Still stonewalling

Pakistan’s continuing stonewalling in bringing to justice its nationals who plotted and facilitated the 2008 terrorist attacks in Mumbai has been laid bare yet again. It has responded to the three dossiers India handed over to its officials in February this year by claiming that the evidence is not credible or enough to prosecute Lashkar-e-Toiba (LeT) operations commander Zakiur Rehman Lakhvi and six others who are being tried in a Rawalpindi anti-terrorism court for their role in the Mumbai attacks. To facilitate their prosecution it has requested Delhi to hand over Ajmal Kasab, the lone surviving terrorist from the Mumbai attacks and his associate Fahim Ansari to Pakistani authorities. It has also asked for three Indian officials — two magistrates and an investigating officer — to testify in the ongoing trial in Rawalpindi.

India has rightly ruled out handing over Kasab to Pakistani authorities.

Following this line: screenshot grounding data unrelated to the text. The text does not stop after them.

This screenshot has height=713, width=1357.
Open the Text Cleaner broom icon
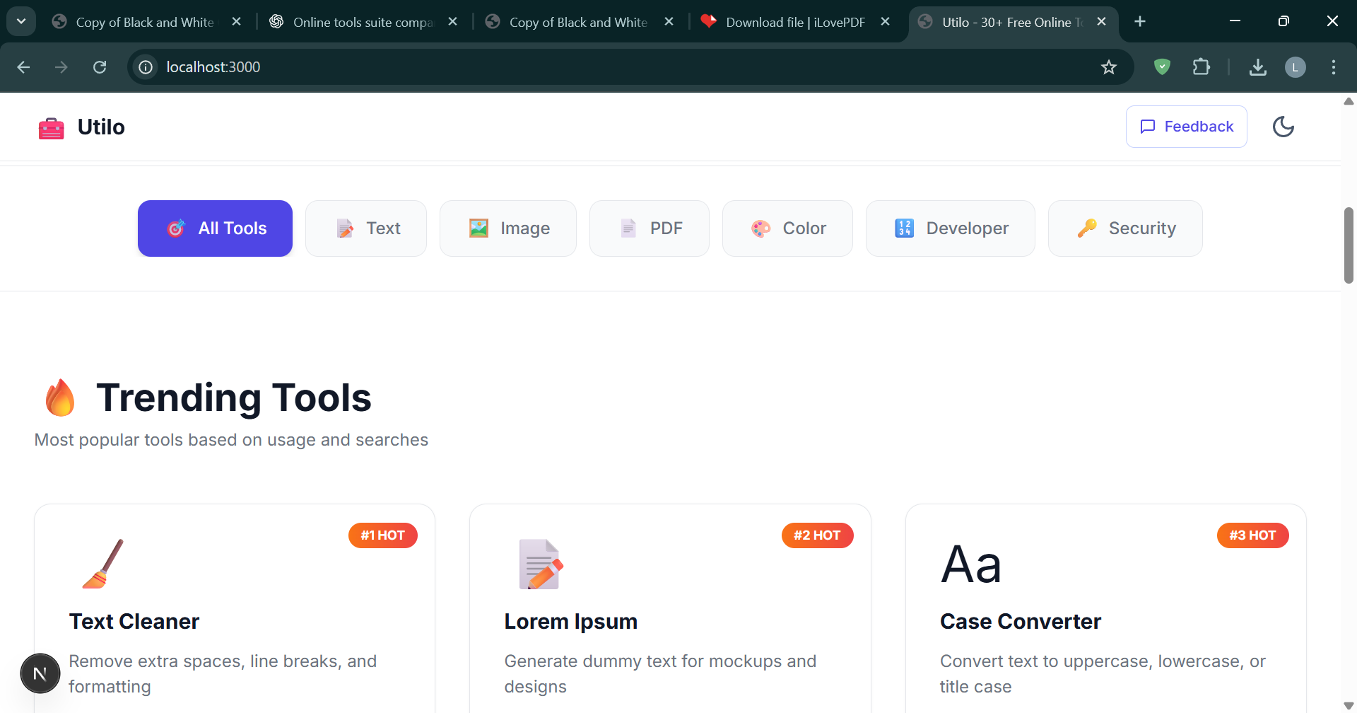tap(103, 564)
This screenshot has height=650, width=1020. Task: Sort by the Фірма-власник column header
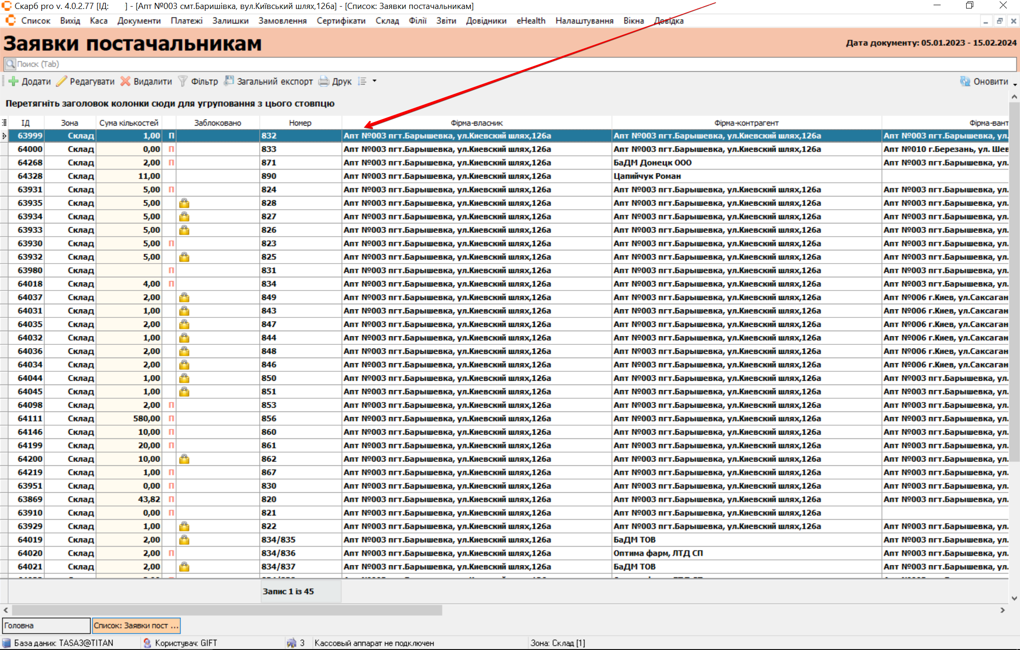pos(476,123)
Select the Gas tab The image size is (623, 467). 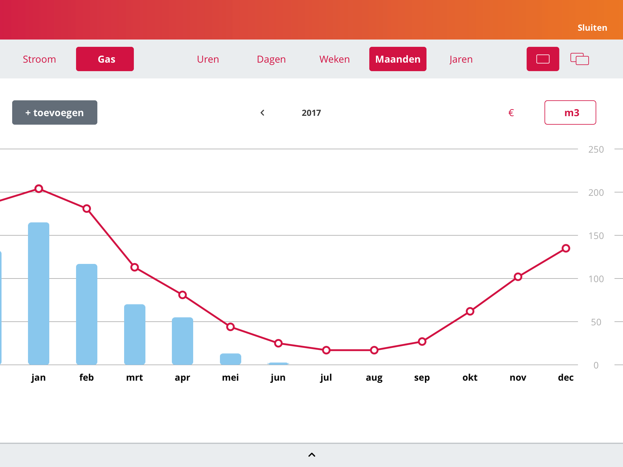pos(105,59)
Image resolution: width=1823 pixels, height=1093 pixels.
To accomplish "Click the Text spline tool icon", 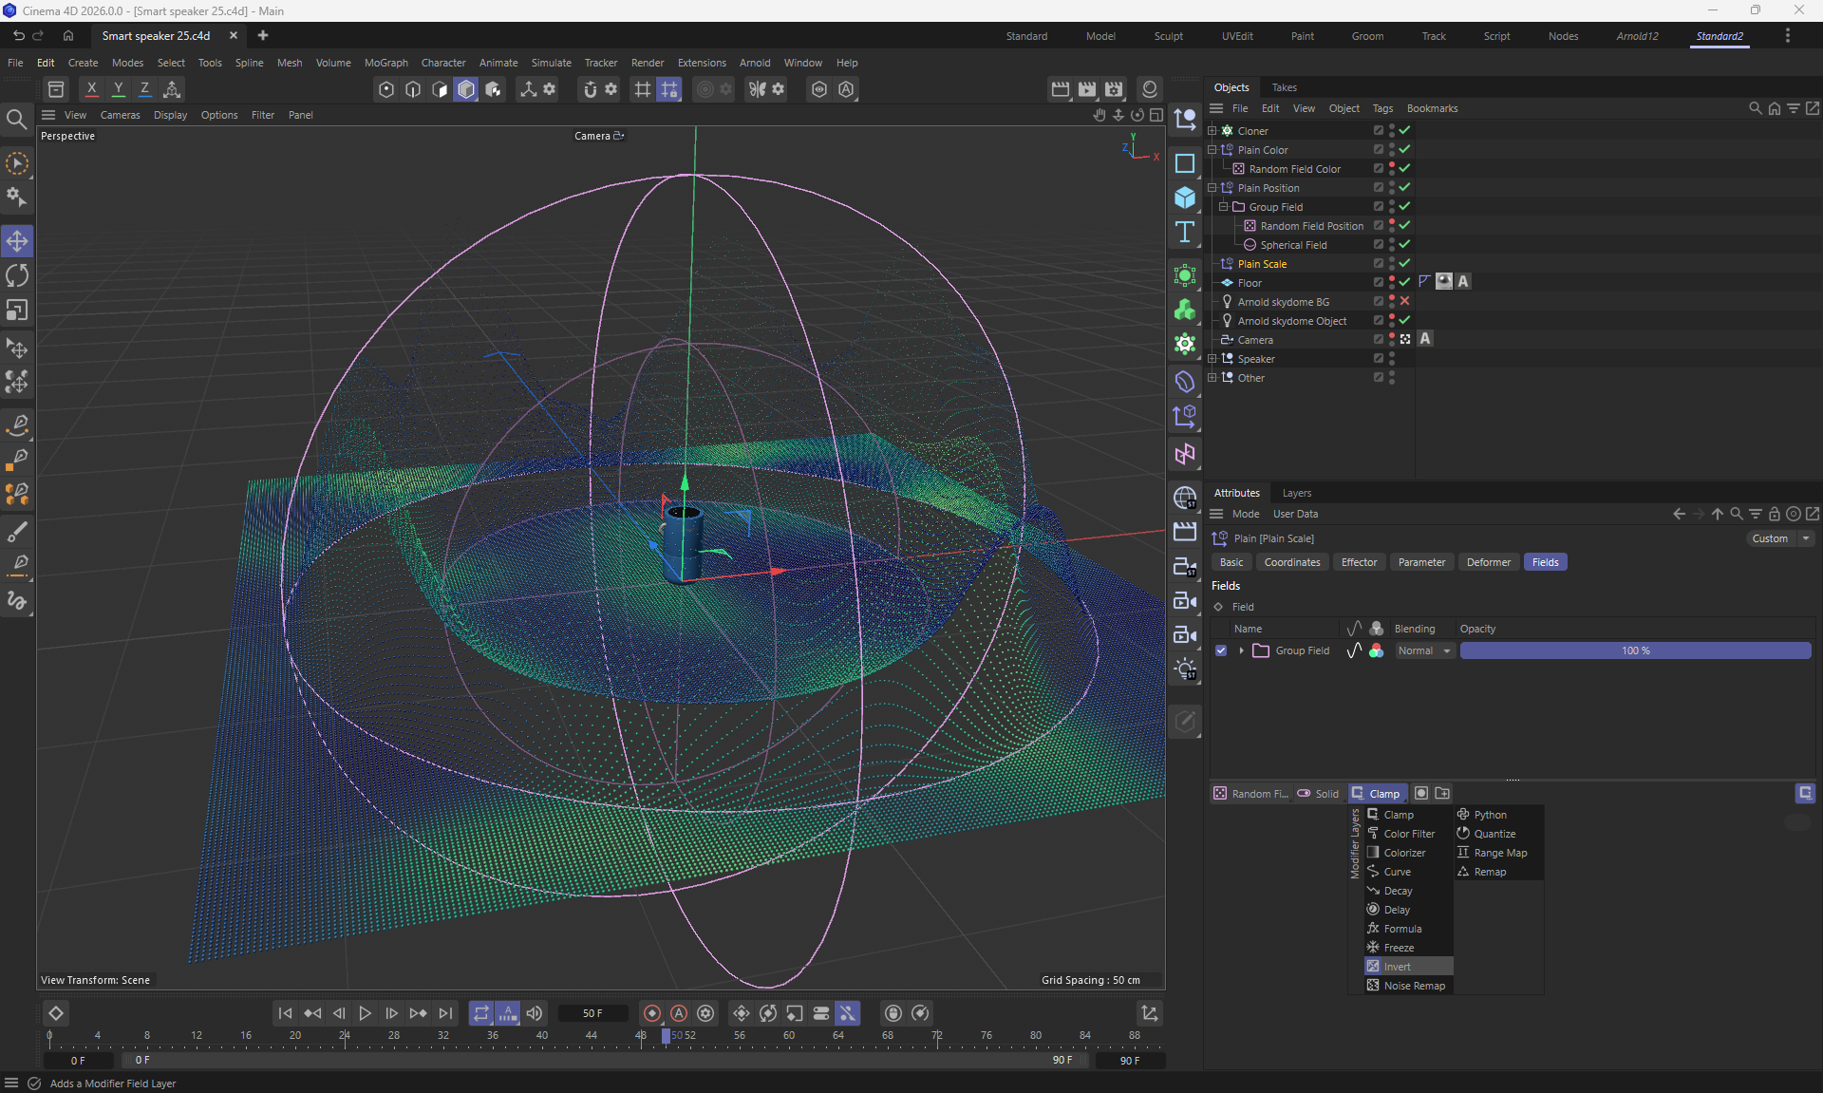I will [1185, 233].
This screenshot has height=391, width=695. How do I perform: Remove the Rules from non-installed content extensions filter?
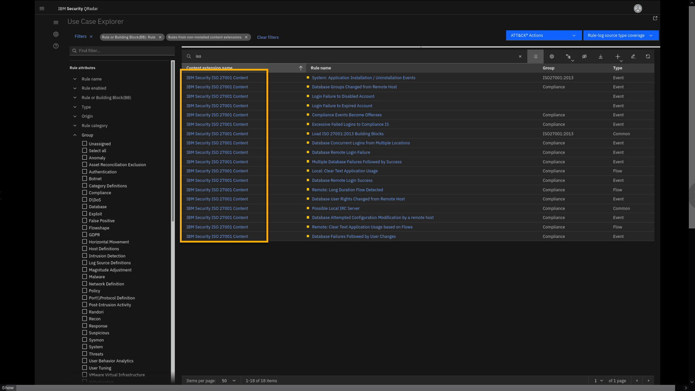coord(246,37)

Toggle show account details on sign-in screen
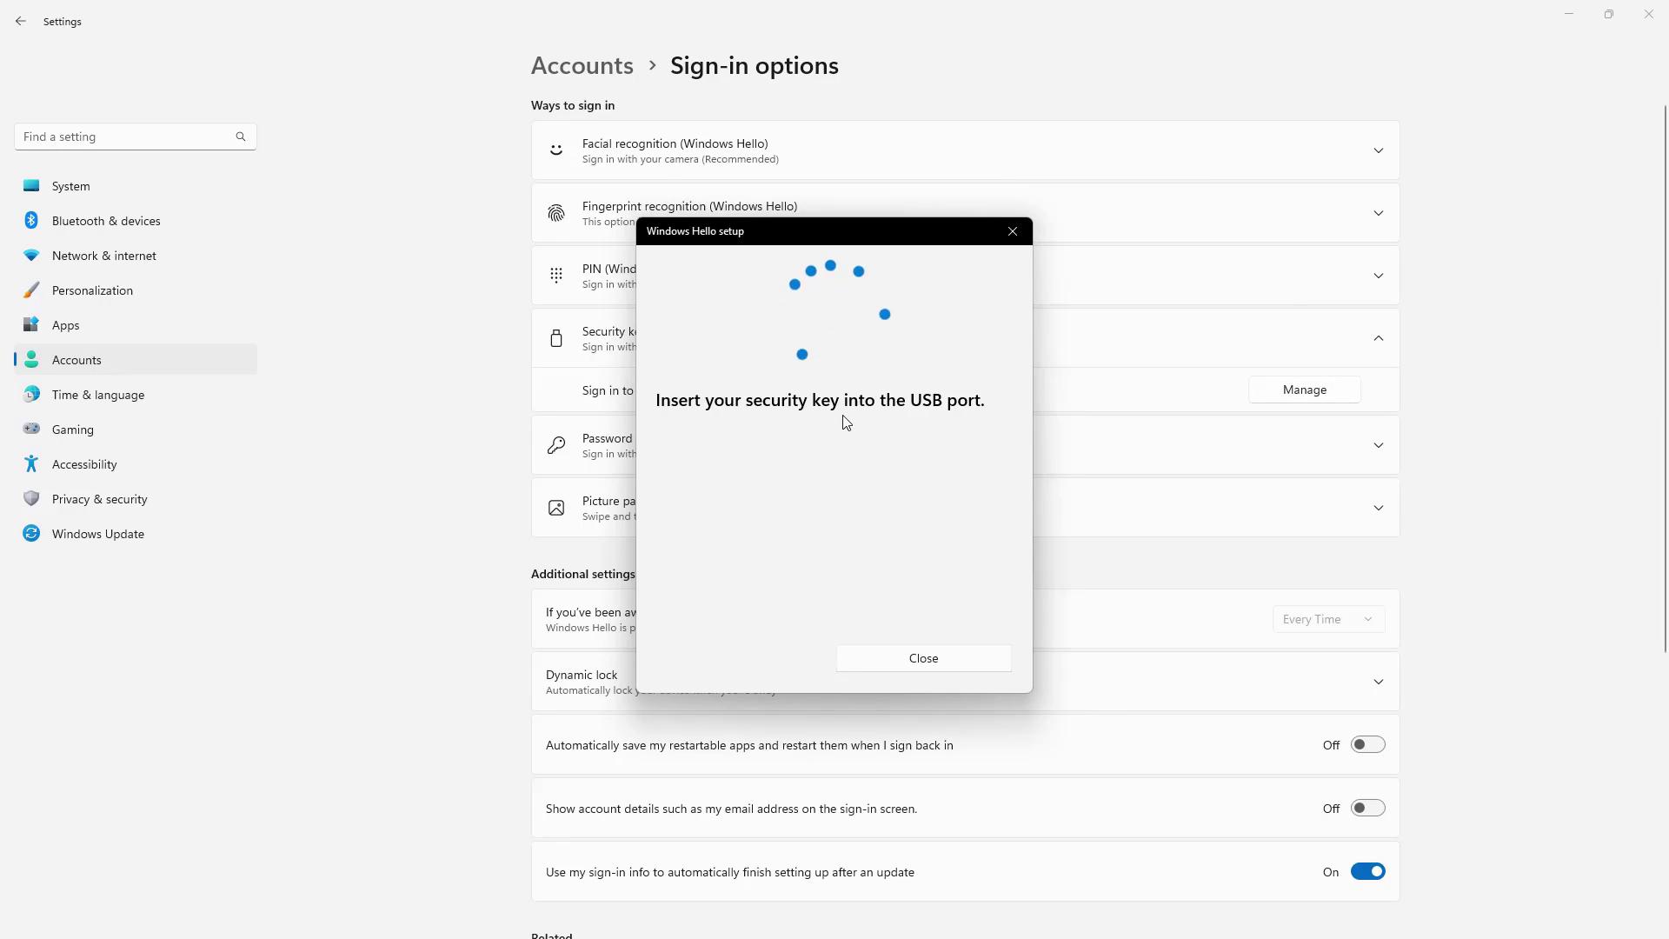click(1367, 809)
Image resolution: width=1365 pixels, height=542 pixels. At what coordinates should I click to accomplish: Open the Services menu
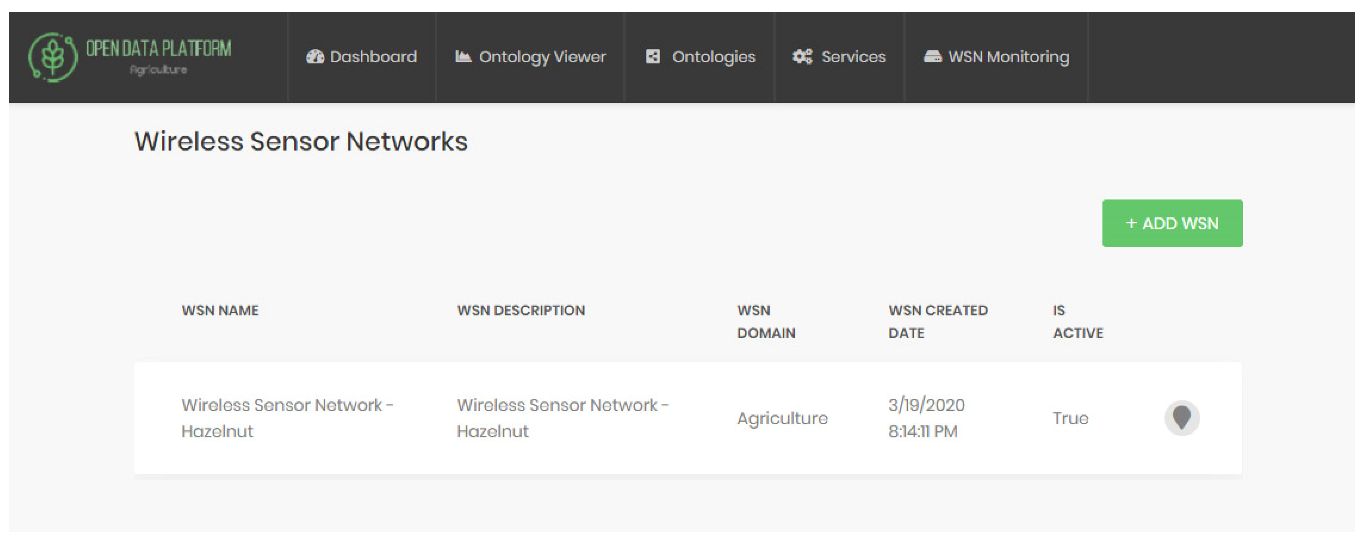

Even if there were no legal obstacles in the way — there is no extradition treaty between the two countries — handing over Kasab to Pakistan is a bad idea. Kasab admitted his role in the terrorist attacks — although he went back on that statement later — and provided much information on the role of Pakistani citizens, including senior officials in the military, in the plot. His confessions put Pakistan in an embarrassing spot. Many in the LeT and the Pakistani military are therefore likely to be keen to silence him. There is a possibility too that Kasab’s friends in the military might facilitate his escape while in Pakistani custody.
Some will argue that Pakistan’s request for Kasab is aimed at putting the onus of responsibility on India to take forward the trial of the LeT operatives. There is no need for Kasab’s physical presence in Pakistan. The testimony of the magistrates, in writing if not in person, should be enough to convict the LeT operatives. India has already provided Pakistan with enough and more evidence on the role of the LeT in the Mumbai plot. If Pakistan has not been able to convict them yet this is because of the absence of political will to do so. It is not just bilateral ties that are being marred by Pakistan’s obstinate refusal to act against the accused. The failure to act against the terror networks is threatening the very survival of Pakistan.